I’m told that she did a very excellent Fosbury Flop over a bar that had been set well above her 14 year old head, of that there was no question, it was a very elegant Fosbury Flop and the girls who were gathered to watch at that particular lesson spoke in glowing terms of the elegance of the technique of the Fosbury Flop compared to the ungainly and definitely impolite Straddle technique, but of course there was a problem which was only realised while the girl herself was soaring backwards through the air, inches above the bar higher than her head – there was nothing to land on.
That is there was something to land on, there was the sliver of hard sand, sand almost reconstituted back into sandstone, and the hard concrete kerb of course, and so that where she landed, head first, as is the style of the Fosbury Flop, it being normal to land on your head at the end of the Fosbury flop albeit more normal to land on an inflated rubber cushion rather than sandstone and concrete kerb, I’m told she cried for ages and the lump on the back of her head never did go properly down again.

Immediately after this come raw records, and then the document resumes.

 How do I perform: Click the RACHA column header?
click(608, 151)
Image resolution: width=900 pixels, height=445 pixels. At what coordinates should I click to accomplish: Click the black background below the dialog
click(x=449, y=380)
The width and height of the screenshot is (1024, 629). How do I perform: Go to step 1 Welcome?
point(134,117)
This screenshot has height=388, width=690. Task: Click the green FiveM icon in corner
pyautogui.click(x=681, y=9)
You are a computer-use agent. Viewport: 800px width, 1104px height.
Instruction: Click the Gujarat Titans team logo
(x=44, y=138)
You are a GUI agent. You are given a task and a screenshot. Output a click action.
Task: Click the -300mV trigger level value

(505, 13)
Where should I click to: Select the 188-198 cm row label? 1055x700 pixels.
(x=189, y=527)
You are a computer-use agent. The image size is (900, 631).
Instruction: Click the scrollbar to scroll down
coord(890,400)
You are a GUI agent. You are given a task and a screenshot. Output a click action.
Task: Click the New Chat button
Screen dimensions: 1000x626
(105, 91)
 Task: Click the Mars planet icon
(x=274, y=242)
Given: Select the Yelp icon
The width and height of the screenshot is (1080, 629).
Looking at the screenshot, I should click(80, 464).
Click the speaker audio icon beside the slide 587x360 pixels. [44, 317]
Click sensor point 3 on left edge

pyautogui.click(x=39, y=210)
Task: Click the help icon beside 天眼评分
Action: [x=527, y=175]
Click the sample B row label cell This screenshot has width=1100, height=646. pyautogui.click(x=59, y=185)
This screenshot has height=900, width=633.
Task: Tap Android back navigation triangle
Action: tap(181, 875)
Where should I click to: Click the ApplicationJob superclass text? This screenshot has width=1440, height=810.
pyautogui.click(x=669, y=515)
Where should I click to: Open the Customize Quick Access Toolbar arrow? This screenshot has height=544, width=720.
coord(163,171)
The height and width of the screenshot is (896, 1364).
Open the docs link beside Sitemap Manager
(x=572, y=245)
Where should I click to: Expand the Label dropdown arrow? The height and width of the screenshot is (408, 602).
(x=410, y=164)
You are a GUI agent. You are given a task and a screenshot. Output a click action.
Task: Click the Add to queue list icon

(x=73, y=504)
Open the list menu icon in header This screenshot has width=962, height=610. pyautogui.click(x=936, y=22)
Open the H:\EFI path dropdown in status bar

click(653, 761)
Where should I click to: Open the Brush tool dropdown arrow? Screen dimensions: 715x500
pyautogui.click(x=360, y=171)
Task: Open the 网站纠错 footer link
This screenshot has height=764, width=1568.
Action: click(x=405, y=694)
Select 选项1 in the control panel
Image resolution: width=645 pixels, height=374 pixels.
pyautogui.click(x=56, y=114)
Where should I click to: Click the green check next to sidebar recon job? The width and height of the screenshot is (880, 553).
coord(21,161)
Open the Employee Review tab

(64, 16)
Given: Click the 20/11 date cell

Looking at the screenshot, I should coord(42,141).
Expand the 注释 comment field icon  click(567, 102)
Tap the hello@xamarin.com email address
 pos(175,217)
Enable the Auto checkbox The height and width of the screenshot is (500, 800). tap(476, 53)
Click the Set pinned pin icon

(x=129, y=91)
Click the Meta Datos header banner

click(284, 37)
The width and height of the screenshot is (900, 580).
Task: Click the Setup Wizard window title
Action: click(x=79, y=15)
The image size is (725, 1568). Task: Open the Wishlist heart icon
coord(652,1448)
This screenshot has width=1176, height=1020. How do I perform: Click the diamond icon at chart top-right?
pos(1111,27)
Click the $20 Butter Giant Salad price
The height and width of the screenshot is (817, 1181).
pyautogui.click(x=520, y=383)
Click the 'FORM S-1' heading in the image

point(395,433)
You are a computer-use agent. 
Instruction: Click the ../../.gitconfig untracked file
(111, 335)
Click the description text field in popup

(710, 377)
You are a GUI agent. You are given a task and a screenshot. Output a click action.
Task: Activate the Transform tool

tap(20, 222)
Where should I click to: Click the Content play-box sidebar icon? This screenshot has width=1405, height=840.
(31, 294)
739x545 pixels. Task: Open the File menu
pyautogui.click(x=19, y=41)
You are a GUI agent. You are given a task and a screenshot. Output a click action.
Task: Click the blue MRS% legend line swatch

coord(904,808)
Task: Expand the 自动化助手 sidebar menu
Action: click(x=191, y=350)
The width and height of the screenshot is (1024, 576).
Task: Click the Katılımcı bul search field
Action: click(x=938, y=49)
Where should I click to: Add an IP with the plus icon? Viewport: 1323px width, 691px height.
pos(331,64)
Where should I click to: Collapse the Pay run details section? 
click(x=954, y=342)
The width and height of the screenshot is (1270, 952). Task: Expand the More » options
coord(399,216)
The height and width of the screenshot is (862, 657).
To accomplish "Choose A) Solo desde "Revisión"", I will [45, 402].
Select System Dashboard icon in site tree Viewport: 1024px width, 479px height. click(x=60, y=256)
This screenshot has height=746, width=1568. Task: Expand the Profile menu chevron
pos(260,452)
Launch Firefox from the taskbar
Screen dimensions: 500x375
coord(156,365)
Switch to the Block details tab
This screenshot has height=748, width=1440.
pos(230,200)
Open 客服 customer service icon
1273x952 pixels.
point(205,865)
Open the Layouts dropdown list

Its why you don’t see people using the Fosbury Flop to vault farmyard gates whilst they are out for a walk of a weekend, for if you do you will find yourself landing on your head on the other side of the gate and you might not feel well enough to continue with your afternoon walk, no, this is why most sensible people open the farmyard gate instead of Fosbury Flopping it, it saves time and prolongs your life by, well, decades actually.
All of which is a perfect example of just how absurd most Olympic events are – if the competitors had to throw proper hammers for instance then there would perhaps be some relevance to real life, but they don’t, they throw a ball of steel on the end of a chain from inside a cage by spinning around several times and then letting it go – its nothing like throwing a hammer actually and I’ve worked on building sites so I’ve seen plenty of hammer throwing, let me tell you, I’ve never seen your average carpenter spin around several times in order to chuck a hammer up three storeys of a scaffold to his mate on the top floor, not once.
Have you ever seen anyone swim the butterfly stroke, perhaps in the swimming pool at your holiday hotel, or in the Mediterranean Sea at Magaluf beach? No of course not, for if you did you’d call for the hotel manager or a beach lifeguard, “Excuse me” you’d say with alarm, “that man is having an epileptic fit in the pool, or frightening the children, or both” and he’d be asked to leave, quite rightly too, and yet its an Olympic event for no other good reason than if they didn’t have an event for epileptic swimmers then it would be discriminatory and the swimming competition would have to be shortened by two days, its all about money.